US Senate to Vote on Whether to End the US Involvement in Yemen War

Published March 20th, 2018 - 09:12 GMT
The war in Yemen has killed more than 6,000 people, half of them civilians (AFP/File Photo)
The war in Yemen has killed more than 6,000 people, half of them civilians (AFP/File Photo)

The Senate is scheduled to hold a vote Tuesday on whether to end the U.S. military's involvement in Yemen's civil war.

The GOP Senate Cloakroom on Twitter said the Senate will vote on S.J. 54 at approximately 4:15 if all debate time on the measure is used.

The measure, brought forth by Senators Bernie Sanders, I-Vt., Mike Lee, R-Utah, and Chris Murphy, D-Conn., seeks to end U.S. military's now three-year involvement in Yemen by invoking the War Powers Resolution of 1973, which says that the U.S. president can approve engagement in combat abroad "only pursuant to (1) a declaration of war, (2) specific statutory authorization, or (3) a national emergency created by attack upon the United States, its territories or possessions, or its armed forces."

Neither of those conditions have been met, the senators argue, making the U.S. operation in Yemen illegal.

The United States began supporting Saudi Arabia's military involvement in Yemen under President Barack Obama in 2015. That operation has continued under President Donald Trump and today, U.S. troops are on the ground conducting various ground operations, the Pentagon confirmed.


But if the Sanders-Lee-Murphy resolution passes the Senate, it will likely have little affect on troop levels in Yemen because it gives an exception to U.S. military attacks on Al Queda and Islamic State.

But the resolution would put limits to how much the U.S. military can assist Saudi Arabia's military attacks on Yemen.
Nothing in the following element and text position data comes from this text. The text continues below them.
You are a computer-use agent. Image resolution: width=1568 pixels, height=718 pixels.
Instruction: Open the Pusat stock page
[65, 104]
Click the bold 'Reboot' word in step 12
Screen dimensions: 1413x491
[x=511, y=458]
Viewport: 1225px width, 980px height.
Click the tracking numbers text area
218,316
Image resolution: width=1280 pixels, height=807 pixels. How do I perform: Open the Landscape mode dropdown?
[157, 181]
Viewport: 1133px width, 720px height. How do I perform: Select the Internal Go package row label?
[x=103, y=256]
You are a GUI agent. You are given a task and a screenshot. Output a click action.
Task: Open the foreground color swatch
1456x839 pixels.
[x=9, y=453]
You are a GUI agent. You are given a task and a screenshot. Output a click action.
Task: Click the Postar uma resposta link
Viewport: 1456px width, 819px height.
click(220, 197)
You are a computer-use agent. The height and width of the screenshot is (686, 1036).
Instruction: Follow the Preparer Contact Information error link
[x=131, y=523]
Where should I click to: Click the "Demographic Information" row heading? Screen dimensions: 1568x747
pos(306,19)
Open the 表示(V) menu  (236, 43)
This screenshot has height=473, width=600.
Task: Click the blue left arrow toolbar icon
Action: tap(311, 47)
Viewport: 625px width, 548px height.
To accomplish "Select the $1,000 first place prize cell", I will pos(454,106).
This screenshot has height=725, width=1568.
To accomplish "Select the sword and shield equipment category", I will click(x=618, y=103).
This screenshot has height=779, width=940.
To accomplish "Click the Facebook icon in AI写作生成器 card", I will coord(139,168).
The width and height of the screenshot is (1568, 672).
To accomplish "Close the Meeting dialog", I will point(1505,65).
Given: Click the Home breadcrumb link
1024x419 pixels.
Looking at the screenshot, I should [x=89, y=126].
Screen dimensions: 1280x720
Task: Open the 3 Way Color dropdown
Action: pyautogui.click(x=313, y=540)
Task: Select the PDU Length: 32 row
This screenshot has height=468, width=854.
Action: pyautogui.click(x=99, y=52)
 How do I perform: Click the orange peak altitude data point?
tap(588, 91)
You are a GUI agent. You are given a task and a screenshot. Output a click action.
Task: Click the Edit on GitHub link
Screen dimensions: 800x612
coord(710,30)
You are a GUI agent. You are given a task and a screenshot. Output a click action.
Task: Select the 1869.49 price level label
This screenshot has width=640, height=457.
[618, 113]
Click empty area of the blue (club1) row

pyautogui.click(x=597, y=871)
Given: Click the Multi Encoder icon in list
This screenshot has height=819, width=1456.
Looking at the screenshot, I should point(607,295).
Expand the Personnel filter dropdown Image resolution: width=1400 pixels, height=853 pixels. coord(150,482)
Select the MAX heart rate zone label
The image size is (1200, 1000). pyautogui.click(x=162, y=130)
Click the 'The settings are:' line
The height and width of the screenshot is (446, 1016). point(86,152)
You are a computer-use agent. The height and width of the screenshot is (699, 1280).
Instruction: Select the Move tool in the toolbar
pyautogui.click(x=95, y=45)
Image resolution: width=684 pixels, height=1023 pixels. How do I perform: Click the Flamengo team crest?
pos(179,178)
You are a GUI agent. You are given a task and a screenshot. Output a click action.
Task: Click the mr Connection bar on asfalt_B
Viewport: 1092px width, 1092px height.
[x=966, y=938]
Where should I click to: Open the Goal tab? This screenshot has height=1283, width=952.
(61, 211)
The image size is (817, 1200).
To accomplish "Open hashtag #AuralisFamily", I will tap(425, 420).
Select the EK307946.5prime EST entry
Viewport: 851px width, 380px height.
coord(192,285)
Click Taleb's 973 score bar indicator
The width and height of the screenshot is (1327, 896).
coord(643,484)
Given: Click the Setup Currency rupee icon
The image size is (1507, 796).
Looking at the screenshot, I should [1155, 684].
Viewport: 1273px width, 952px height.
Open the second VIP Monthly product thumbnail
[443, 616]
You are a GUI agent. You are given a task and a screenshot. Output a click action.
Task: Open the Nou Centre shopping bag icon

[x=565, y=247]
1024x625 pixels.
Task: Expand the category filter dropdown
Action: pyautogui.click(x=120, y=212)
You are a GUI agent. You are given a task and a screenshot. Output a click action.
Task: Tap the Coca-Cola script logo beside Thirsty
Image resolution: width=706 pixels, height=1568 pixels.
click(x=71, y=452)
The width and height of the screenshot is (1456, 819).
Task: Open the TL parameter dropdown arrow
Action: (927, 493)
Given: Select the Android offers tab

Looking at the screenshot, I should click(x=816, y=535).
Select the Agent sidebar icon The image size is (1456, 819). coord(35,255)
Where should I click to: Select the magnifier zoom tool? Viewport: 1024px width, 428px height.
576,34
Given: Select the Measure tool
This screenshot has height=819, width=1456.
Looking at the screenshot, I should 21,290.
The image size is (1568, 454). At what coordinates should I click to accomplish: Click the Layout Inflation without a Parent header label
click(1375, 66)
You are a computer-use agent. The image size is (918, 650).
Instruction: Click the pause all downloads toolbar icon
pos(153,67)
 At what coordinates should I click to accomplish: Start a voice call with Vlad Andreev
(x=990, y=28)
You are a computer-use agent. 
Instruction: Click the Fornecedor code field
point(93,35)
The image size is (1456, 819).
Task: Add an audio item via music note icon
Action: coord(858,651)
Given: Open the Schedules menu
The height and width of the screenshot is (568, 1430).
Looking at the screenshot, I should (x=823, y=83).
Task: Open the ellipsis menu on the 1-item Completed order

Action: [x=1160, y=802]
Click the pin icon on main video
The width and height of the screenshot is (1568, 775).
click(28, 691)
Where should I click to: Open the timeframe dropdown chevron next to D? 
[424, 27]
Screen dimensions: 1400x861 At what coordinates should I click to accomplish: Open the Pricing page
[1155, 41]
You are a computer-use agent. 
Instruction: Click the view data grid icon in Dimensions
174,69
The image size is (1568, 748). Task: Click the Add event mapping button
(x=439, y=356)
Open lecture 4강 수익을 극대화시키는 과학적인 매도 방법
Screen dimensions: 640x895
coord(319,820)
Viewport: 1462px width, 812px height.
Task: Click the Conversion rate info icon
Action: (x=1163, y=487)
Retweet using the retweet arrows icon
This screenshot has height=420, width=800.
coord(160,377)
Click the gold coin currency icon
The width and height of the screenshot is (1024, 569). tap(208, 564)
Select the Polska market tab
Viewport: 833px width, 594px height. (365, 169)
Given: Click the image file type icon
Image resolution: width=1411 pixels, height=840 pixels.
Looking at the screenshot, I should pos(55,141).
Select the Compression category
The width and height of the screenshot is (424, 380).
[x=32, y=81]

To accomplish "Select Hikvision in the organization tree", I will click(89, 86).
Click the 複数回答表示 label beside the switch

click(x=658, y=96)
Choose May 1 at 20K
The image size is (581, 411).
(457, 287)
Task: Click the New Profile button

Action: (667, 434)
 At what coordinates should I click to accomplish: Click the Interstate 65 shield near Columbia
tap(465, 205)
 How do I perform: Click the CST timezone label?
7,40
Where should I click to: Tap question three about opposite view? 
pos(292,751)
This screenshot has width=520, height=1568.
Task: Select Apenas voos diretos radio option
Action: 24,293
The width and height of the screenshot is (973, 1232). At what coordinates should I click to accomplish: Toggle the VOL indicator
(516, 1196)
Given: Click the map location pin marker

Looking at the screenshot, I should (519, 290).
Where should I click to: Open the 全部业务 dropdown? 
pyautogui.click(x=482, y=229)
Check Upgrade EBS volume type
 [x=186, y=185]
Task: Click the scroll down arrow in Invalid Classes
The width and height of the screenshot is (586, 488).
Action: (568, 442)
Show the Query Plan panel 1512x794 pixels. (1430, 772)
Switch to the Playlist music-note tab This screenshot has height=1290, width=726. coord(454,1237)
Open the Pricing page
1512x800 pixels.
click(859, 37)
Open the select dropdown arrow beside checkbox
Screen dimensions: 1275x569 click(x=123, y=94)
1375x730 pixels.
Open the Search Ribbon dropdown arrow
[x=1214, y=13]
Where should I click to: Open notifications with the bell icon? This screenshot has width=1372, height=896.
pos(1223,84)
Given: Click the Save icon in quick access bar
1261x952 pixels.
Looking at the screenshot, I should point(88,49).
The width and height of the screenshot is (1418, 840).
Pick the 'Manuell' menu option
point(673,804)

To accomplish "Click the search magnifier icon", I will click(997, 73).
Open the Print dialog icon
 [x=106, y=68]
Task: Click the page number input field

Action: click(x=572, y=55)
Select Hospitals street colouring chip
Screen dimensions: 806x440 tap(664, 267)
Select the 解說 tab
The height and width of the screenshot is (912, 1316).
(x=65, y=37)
Currently, the U.S. provides the Saudis with air-to-air refueling, intelligence assessments and other military advice.

The New York Times reported that State Department and Pentagon officials are strongly opposed to the resolution and warned senators that ending U.S. involvement in Saudi Arabia's war on Yemen cold damage relations between the United States and Saudi Arabia.

"New restrictions on this limited U.S. military support could increase civilian casualties, jeopardize cooperation with our partners on counter-terrorism and reduce our influence with the Saudis," Defense Secretary Jim Mattis said in a letter to congressional members last week.

Sanders has criticized the Saudi war in Yemen -- and the U.S. military's support of it -- as making matters worse in a country that is already among the poorest in the world.

"Every 10 minutes, a child under the age of five dies of preventable causes in Yemen," Sanders said in February. "What few Americans know, however, is that the U.S. military is making the crisis worse by helping one side in the conflict bomb innocent civilians."


This article has been adapted from its original source.